Zittern war am Sonntag nur kurz angesagt für Stuttgart – etwa in Minute elf, als Torhüter Mitch Langerak sein Team mit einer famosen Fußabwehr gegen Nejmeddin Daghfous vor dem 0:1 bewahrte. Spätestens nach der Führung (32.) aber war klar: Dies würde ein Feiertag für den VfB werden. Auf den Tag genau 40 Jahre nach dem ersten Aufstieg unter Jürgen Sundermann glückte Stuttgart das Déjà-vu, Simon Terodde machte mit zwei Toren (59./80.) alles klar. Mit erneut 25 Treffern wurde der 29jährige Ex-Bochumer damit abermals Zweitliga-Torschützenkönig. „Sensationell, was hier los ist. Das müssen wir heute noch genießen. Wir haben alle auf den Tag gewartet. Das wird eine lange Nacht“, sagte Terodde. Tatsächlich zog das Team später an den Wasen weiter, wo ebenfalls 60 000 beim Public Viewing weilten, und tanzte auf der Bühne zum Rap der Fantastischen Vier.

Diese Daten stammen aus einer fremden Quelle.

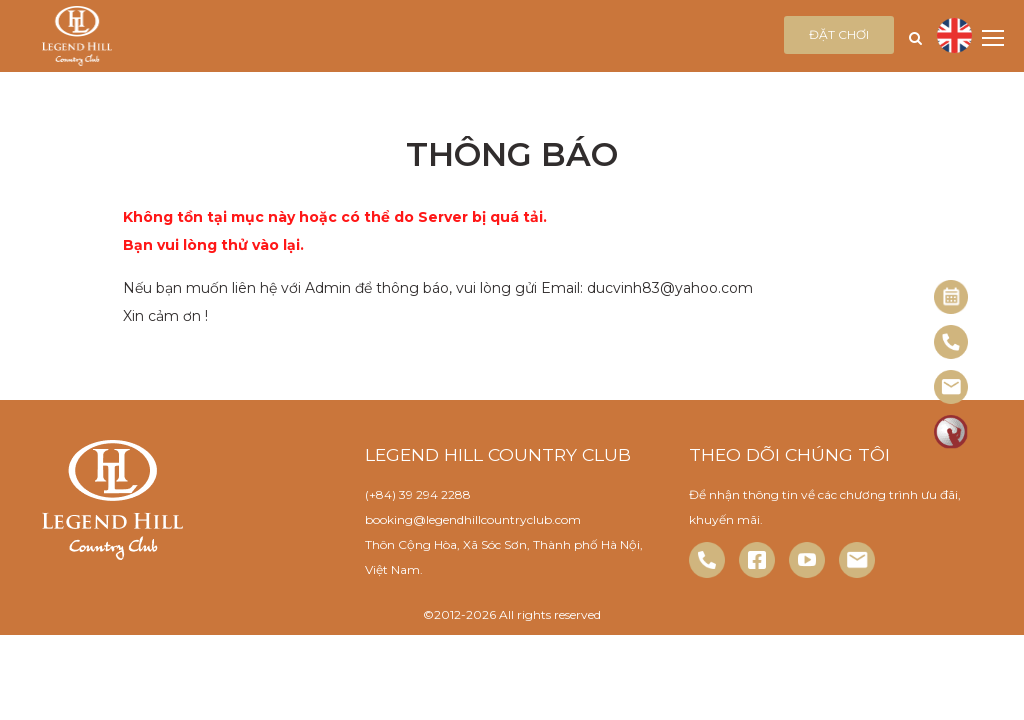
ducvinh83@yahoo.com (670, 288)
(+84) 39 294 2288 (418, 494)
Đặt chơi (839, 34)
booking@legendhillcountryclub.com (473, 519)
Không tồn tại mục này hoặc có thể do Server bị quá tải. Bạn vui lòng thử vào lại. (335, 231)
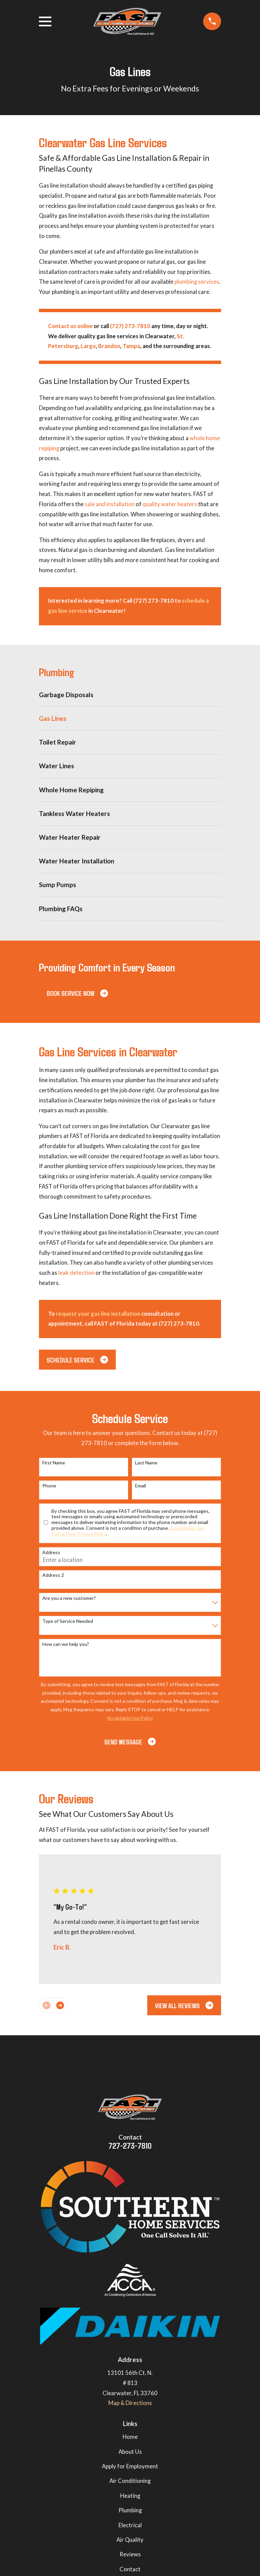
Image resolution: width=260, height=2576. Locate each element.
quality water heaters (170, 504)
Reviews (130, 2554)
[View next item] (60, 2005)
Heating (130, 2495)
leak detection (76, 1272)
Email (140, 1485)
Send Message (130, 1742)
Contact (130, 2569)
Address (51, 1552)
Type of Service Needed (67, 1621)
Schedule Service (77, 1360)
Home (130, 2436)
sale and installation (110, 504)
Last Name (146, 1462)
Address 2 (53, 1575)
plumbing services (196, 281)
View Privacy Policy (86, 1534)
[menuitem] (130, 694)
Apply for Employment (130, 2466)
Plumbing (130, 2510)
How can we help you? (65, 1644)
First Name (53, 1462)
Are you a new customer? (69, 1598)
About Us (130, 2451)
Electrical (130, 2525)
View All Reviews (184, 2005)
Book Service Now (77, 993)
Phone (49, 1485)
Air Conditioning (130, 2480)
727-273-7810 (130, 2145)
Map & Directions (130, 2403)
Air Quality (130, 2539)
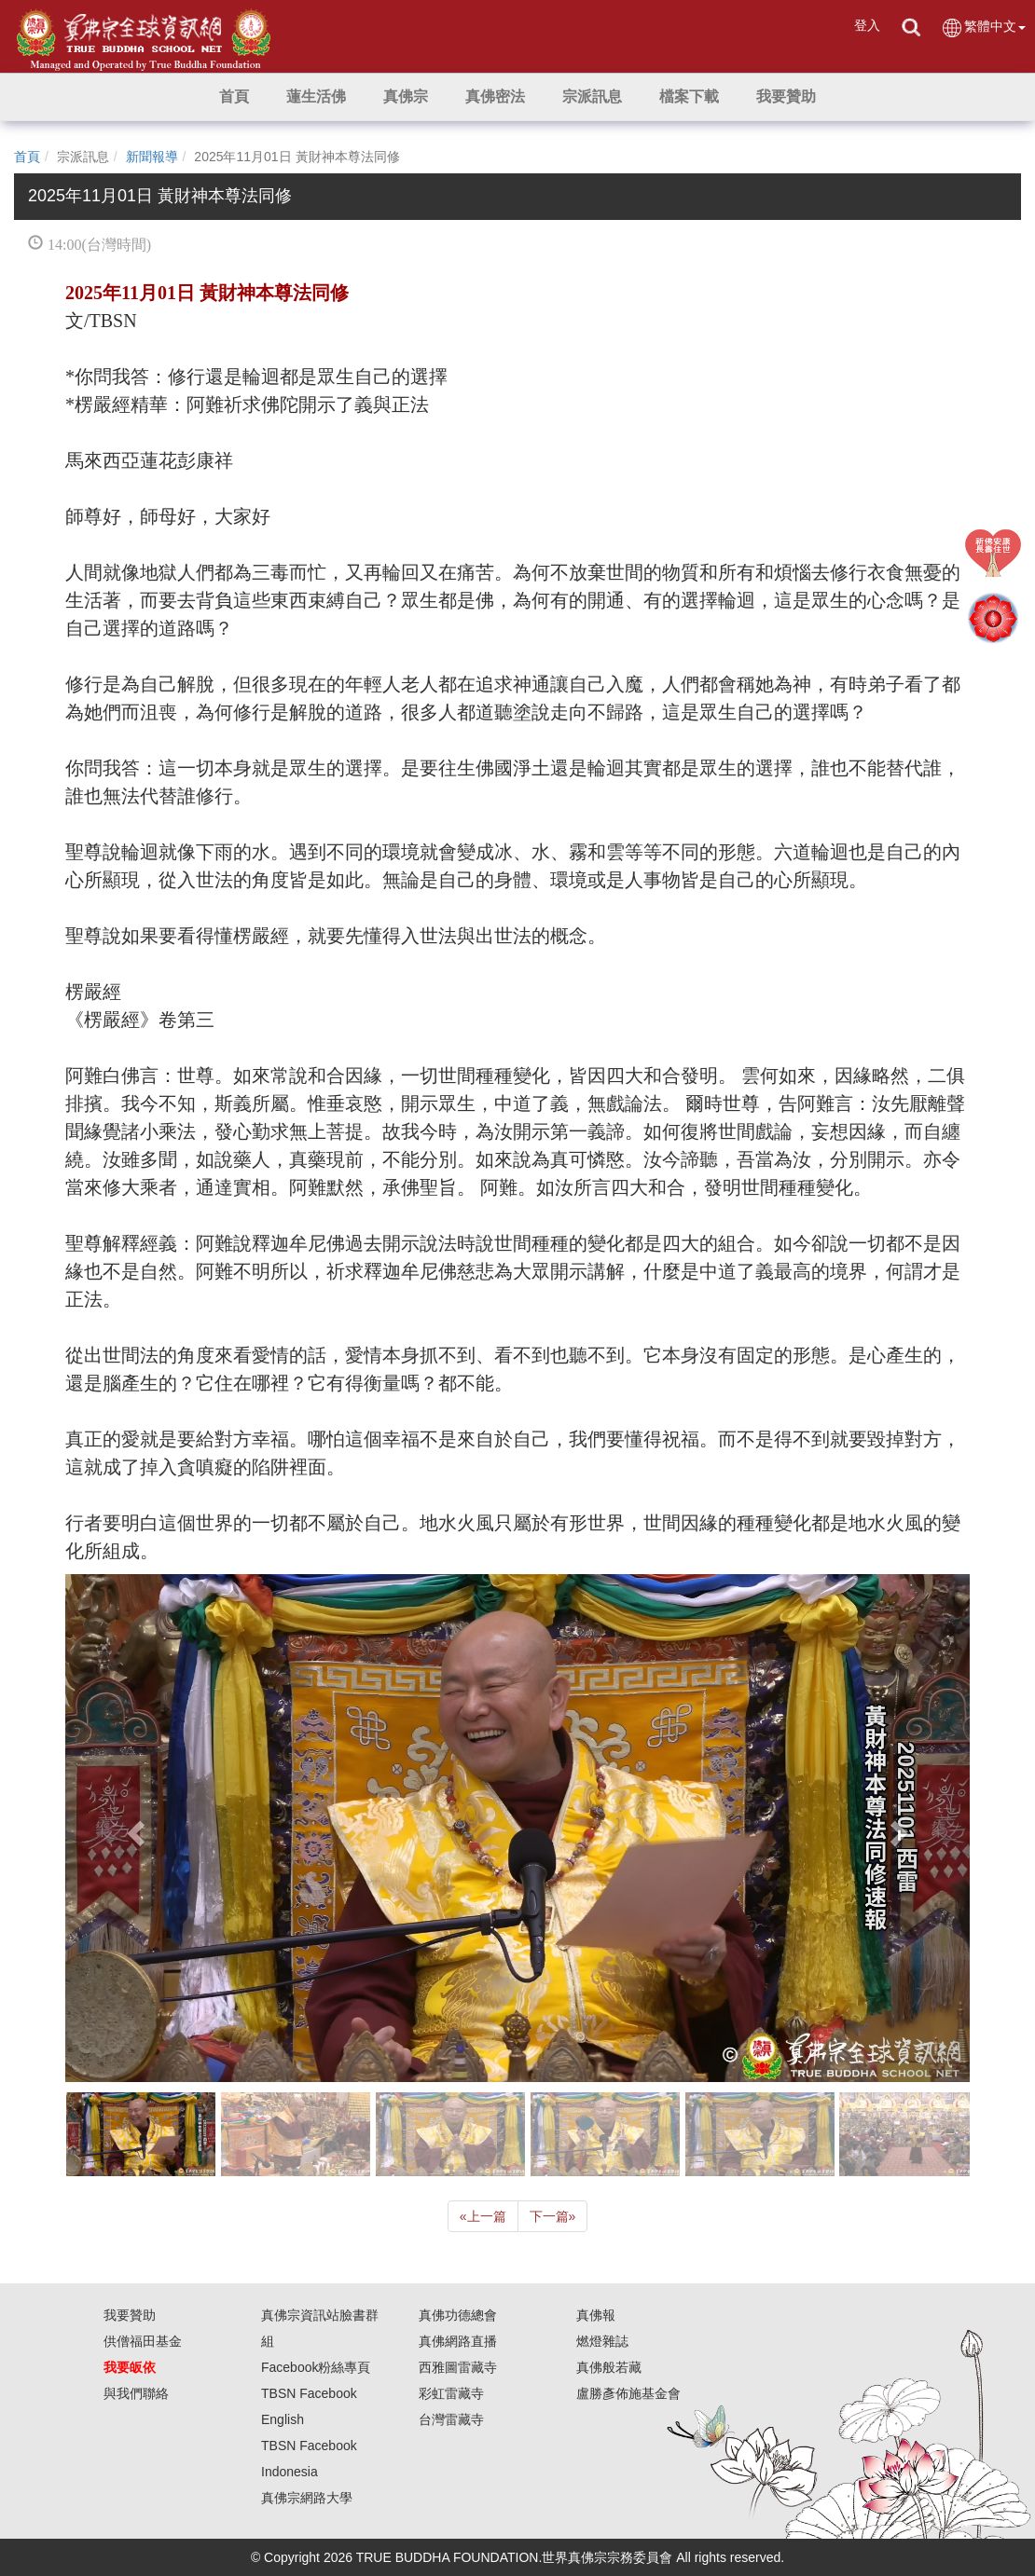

VfB will das Maximum anstreben Manager Jan Schindelmeiser, der nach Abpfiff eine halbe Minute lang seine Trainer-Entdeckung Hannes Wolf an sich drückte, sah es mit Genuss: „Das fühlt sich überragend an, aber es war ein schwerer Weg. Wir mussten als Team zusammenwachsen und bei den Fans das Vertrauen in die Zukunftsfähigkeit dieses Clubs nach dem Abstieg wiederherstellen. Wir wollten den Menschen, die vor einem Jahr komplett verletzt, wütend, traurig und frustriert waren, ihren Stolz zurückgeben, und das ist uns geglückt. Der VfB hat in seiner Struktur und mit seiner Region alles, was es braucht, um langfristig erfolgreich zu sein, ein Wahnsinnspotenzial, wenn man die Zuschauerzahl und die Identifikation sieht, aber der unbedingte Wille zum Erfolg muss sich auch in den Köpfen verankern. Man darf nie zufrieden sein. Vielleicht ist nächstes Jahr Platz 16 das Maximum, das weiß man nicht. Aber man muss das Maximum anstreben.“
Ob Simon Terodde dabei helfen wird, ist die Frage. Der Torjäger, der mit 22 noch in der Regionalliga auf der Bank saß und für den es die erste volle Saison im Oberhaus wäre, soll Angebote von Gladbach und Köln vorliegen haben. Während Ginczek darauf vertraut, „dass das Team zusammenbleibt, hier ist ja was gewachsen, bei einem Aufsteiger wecken eben viele Spieler Begehrlichkeiten“, sagte Schindelmeiser nur: „Die Frage ist komplett offen“.
Trainer Wolf dagegen dürfte bleiben. „Das Ausmaß an Offenheit, Respekt und Neugier, die mir hier in Stuttgart seit September begegnet sind, ist außergewöhnlich“, so der 36-Jährige. Dann ging er, sich abtrocknen.